- _Written exercise_:
Copy every item below character for character, in the same order.

— Start Provided records —

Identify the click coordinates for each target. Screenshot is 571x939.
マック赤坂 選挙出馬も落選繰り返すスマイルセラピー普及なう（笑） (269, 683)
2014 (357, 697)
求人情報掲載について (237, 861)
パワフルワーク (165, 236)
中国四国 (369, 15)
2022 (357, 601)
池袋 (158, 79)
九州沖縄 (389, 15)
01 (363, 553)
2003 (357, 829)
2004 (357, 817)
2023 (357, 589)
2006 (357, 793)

— End Provided records —

- _Complete output_:
Identify the click coordinates for each target. Screenshot is 571x939.
マック赤坂 選挙出馬も落選繰り返すスマイルセラピー普及なう（笑） (269, 683)
2014 (357, 697)
求人情報掲載について (237, 861)
パワフルワーク (165, 236)
中国四国 (369, 15)
2022 (357, 601)
池袋 (158, 79)
九州沖縄 (389, 15)
01 (363, 553)
2003 (357, 829)
2004 (357, 817)
2023 (357, 589)
2006 (357, 793)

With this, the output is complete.